L.A.: Churchill! You're drunk!
W.C.: Yes, but you are ugly. This difference between us is that in the morning I shall be sober.

And on another occasion:

L.A.: If I were your wife, I'd put poison in your tea.
W.C.: If you were my wife, I'd let you.


----------



## ksinc (May 30, 2005)

Old Brompton said:


> Good point. But, I don't expect to avoid confrontation at all, especially with a cigar in hand. I was merely interested in alternative reponses to such individuals.


Ok. That's not how I read what you said:



Old Brompton said:


> ... *an unpleasant confrontation ensued.
> 
> In order to prevent a recurrence*, and to prevent my becoming a victim of assault and battery from members of the public, I would be interested to hear from other AAAC cigar aficianados as to possible alternative responses to anti-smoking individuals.


What is it you really want to achieve in this circumstance? Perhaps smoke at home and avoid the circumstance all together.

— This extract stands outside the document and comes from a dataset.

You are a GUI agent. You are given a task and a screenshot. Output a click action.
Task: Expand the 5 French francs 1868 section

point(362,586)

I apologize if I see a contradiction where there isn't one, but it seems like there is some conflict between your various comments regarding intent. Particularly, when you want to play 'referee'.



Old Brompton said:


> To sit idly by while being harangued by some disgusting harridan is not in my nature, and plus it's bad for society. :icon_smile_wink:


Just my opinion.


----------



## jackmccullough (May 10, 2006)

Old Brompton said:


> Good point. But, I don't expect to avoid confrontation at all, especially with a cigar in hand.


We may be onto something here. Your response to the woman in question suggests that, not only were you not trying to avoid a confrontation, you may, in fact, have been seeking one.

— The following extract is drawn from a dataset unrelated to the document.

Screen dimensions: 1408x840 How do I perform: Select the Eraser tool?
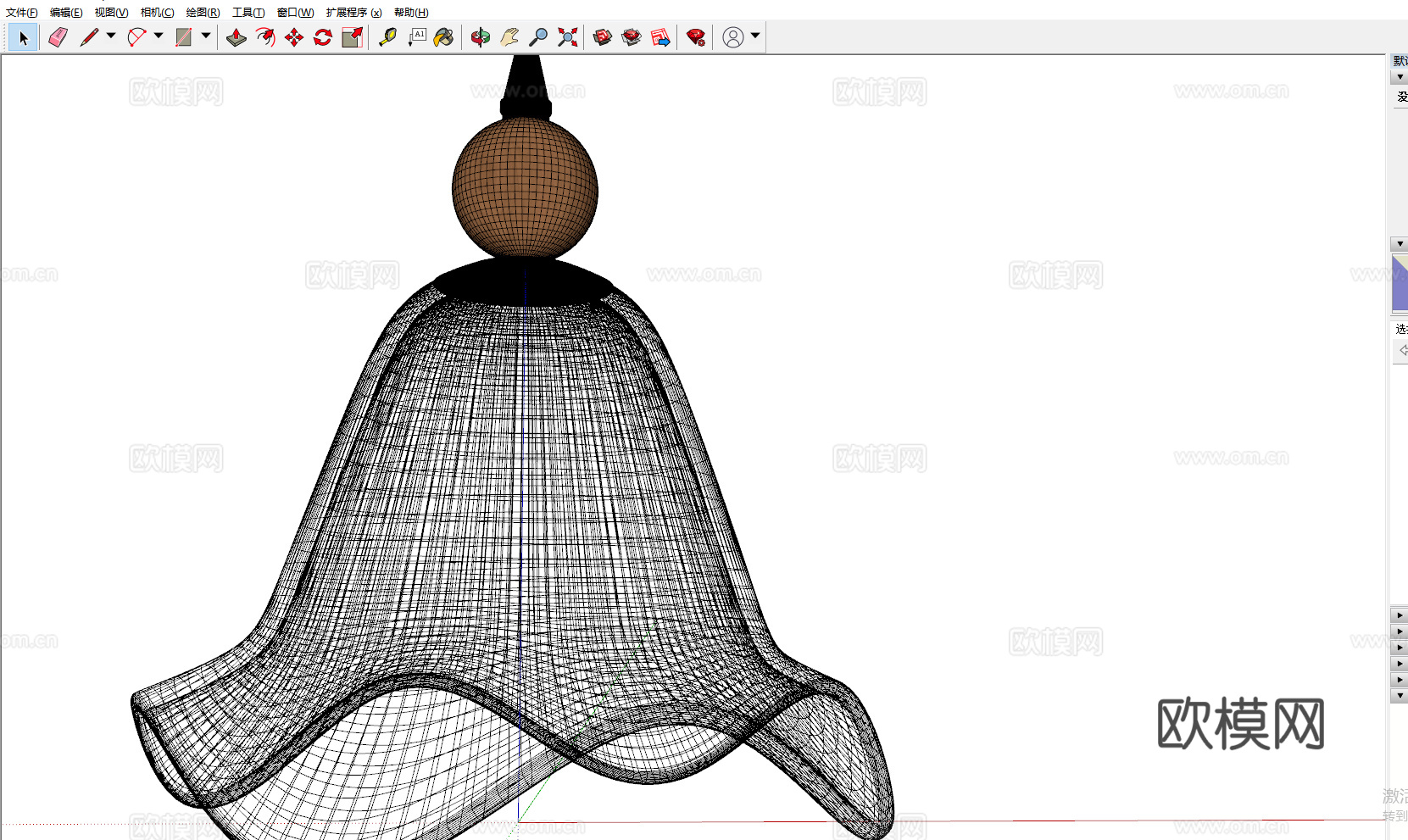tap(58, 37)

Assuming you were allowed to smoke where you were smoking, there are still some problems with your responses:

1. Calling attention to the other person's shortcomings is never a justification for your own behavior. (Your response was a good example of the "ad hominen" fallacy. https://www.fallacyfiles.org/adhomine.html)

2. I don't think your characterization of the woman's comment to you is accurate. Saying "That's rude," even with a scowl, is not "alarmingly aggressive". It certainly was not enough to suggest that you were close to becoming a victim of assault and battery, as you suggest in your original post.

3. "Overweight people are repellant. They are rude" I hope I'm not the only person on these boards who finds your comment entirely offensive. Do you seriously suggest that the only non-rude choice for overweight people is to hide themselves from the public view until they attain the weight you think they should be?

4. "[M]en, the natural leaders of society"? You're kidding, right?


----------



## JDC (Dec 2, 2006)

jackmccullough said:


> 3. "Overweight people are repellant. They are rude" I hope I'm not the only person on these boards who finds your comment entirely offensive. Do you seriously suggest that the only non-rude choice for overweight people is to hide themselves from the public view until they attain the weight you think they should be?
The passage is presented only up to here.